Listed entries
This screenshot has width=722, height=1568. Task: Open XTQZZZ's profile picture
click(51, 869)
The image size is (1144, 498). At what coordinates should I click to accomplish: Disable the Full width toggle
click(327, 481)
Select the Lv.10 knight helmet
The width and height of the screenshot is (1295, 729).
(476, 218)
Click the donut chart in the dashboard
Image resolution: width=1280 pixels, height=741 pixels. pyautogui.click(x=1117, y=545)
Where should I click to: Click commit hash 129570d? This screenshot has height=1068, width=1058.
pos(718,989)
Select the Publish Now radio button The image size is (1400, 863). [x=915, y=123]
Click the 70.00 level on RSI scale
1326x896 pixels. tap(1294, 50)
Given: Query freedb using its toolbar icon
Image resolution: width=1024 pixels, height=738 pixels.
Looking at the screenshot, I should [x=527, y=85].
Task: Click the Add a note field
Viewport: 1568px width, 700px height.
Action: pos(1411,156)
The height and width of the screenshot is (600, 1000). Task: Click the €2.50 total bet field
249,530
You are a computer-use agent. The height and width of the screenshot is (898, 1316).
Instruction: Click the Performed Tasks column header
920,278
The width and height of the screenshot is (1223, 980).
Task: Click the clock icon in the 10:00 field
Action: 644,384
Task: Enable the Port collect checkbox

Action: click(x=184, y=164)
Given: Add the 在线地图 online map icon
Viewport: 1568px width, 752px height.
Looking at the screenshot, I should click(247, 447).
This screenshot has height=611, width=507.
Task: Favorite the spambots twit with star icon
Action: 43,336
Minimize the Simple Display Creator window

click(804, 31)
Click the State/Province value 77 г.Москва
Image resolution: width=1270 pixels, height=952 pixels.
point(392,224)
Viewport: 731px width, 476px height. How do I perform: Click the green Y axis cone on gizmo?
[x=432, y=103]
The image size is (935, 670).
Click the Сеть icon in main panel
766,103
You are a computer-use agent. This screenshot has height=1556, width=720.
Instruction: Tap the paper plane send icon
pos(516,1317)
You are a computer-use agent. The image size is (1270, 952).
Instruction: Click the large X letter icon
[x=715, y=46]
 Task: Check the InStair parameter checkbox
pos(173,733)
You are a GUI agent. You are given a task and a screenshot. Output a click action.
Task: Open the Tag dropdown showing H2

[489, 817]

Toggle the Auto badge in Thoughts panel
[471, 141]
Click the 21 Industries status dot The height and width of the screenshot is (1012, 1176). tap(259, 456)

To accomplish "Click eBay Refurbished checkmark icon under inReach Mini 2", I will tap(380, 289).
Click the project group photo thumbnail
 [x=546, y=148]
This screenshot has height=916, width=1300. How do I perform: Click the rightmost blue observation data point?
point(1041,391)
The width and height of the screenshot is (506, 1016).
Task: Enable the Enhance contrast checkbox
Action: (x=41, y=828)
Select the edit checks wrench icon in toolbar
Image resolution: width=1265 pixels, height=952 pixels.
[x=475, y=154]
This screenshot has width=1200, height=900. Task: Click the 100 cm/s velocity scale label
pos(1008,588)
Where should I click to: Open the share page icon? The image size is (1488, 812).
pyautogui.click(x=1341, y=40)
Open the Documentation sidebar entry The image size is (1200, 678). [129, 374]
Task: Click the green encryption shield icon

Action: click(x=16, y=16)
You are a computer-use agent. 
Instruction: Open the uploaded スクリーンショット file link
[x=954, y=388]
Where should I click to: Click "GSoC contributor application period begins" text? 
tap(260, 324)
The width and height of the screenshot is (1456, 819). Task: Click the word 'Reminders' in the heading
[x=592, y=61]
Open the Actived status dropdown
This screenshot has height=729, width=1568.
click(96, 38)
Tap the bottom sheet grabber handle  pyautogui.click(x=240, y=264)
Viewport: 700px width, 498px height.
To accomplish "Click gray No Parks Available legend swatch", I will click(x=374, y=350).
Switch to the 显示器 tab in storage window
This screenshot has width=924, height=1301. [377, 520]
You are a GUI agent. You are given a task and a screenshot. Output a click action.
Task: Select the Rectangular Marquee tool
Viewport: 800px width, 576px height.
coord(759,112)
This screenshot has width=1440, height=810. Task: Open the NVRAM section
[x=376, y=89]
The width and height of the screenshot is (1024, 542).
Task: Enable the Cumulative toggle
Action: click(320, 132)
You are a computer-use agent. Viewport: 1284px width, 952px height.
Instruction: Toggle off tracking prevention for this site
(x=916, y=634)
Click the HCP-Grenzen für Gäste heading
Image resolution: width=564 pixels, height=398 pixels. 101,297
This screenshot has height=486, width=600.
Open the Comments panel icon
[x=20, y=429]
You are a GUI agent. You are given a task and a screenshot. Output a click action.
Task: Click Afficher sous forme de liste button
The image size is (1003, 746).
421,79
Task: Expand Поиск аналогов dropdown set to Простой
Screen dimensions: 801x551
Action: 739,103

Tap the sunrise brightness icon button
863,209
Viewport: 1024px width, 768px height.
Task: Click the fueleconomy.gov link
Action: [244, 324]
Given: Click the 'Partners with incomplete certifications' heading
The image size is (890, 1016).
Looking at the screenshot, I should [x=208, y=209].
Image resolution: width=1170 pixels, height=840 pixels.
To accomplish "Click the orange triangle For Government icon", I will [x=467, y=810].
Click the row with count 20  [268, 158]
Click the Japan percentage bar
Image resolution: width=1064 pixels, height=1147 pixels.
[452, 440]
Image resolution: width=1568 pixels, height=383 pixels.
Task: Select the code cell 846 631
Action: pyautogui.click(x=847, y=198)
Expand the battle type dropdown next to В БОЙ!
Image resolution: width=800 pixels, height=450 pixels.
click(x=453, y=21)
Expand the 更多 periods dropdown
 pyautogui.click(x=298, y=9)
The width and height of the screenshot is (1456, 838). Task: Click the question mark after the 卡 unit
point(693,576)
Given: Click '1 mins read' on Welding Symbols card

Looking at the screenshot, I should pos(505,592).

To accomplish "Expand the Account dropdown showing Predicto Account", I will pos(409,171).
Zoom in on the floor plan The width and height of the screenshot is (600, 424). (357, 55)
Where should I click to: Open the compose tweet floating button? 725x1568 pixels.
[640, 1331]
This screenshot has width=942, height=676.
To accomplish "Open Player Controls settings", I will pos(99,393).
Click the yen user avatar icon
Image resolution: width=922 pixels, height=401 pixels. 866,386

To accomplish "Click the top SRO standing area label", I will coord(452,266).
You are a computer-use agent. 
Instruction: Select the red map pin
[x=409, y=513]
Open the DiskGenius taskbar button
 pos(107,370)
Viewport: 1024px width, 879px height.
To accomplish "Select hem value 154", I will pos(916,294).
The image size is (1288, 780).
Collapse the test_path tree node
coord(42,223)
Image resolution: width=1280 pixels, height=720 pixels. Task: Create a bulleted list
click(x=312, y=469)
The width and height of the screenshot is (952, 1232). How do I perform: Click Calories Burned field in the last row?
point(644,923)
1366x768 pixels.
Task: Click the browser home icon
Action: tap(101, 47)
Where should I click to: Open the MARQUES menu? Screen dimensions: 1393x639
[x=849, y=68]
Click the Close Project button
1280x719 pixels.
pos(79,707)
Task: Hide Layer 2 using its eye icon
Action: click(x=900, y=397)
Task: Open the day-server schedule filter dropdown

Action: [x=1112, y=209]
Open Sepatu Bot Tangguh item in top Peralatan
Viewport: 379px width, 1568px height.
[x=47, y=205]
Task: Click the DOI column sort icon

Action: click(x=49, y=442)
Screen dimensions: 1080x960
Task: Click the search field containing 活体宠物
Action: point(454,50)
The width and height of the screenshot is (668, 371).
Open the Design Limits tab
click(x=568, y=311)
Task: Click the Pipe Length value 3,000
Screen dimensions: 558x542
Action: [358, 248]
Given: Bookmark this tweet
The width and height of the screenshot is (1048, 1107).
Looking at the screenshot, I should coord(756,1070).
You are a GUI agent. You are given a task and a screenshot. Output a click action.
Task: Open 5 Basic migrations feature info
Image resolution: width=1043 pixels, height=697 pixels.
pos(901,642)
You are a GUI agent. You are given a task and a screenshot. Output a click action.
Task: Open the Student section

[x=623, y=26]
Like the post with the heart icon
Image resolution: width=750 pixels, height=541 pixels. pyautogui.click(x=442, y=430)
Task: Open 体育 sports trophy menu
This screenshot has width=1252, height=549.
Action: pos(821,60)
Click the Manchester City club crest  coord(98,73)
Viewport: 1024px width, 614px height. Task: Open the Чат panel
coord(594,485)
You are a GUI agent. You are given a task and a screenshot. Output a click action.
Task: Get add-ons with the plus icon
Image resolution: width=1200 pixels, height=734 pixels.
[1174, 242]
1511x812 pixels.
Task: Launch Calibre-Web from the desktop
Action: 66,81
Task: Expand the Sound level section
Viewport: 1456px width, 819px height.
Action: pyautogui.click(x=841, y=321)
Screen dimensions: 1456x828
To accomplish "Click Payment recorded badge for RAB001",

Assigned task
An exact copy of the data is needed, running from its first line through the line that holds "Task: Click the Add a note field", and nothing beyond that.

Result for this task
This screenshot has width=722, height=1568. Task: Open XTQZZZ's profile picture
click(51, 869)
The image size is (1144, 498). At what coordinates should I click to accomplish: Disable the Full width toggle
click(327, 481)
Select the Lv.10 knight helmet
The width and height of the screenshot is (1295, 729).
(476, 218)
Click the donut chart in the dashboard
Image resolution: width=1280 pixels, height=741 pixels. pyautogui.click(x=1117, y=545)
Where should I click to: Click commit hash 129570d? This screenshot has height=1068, width=1058.
pos(718,989)
Select the Publish Now radio button The image size is (1400, 863). [x=915, y=123]
Click the 70.00 level on RSI scale
1326x896 pixels. tap(1294, 50)
Given: Query freedb using its toolbar icon
Image resolution: width=1024 pixels, height=738 pixels.
Looking at the screenshot, I should [x=527, y=85].
Task: Click the Add a note field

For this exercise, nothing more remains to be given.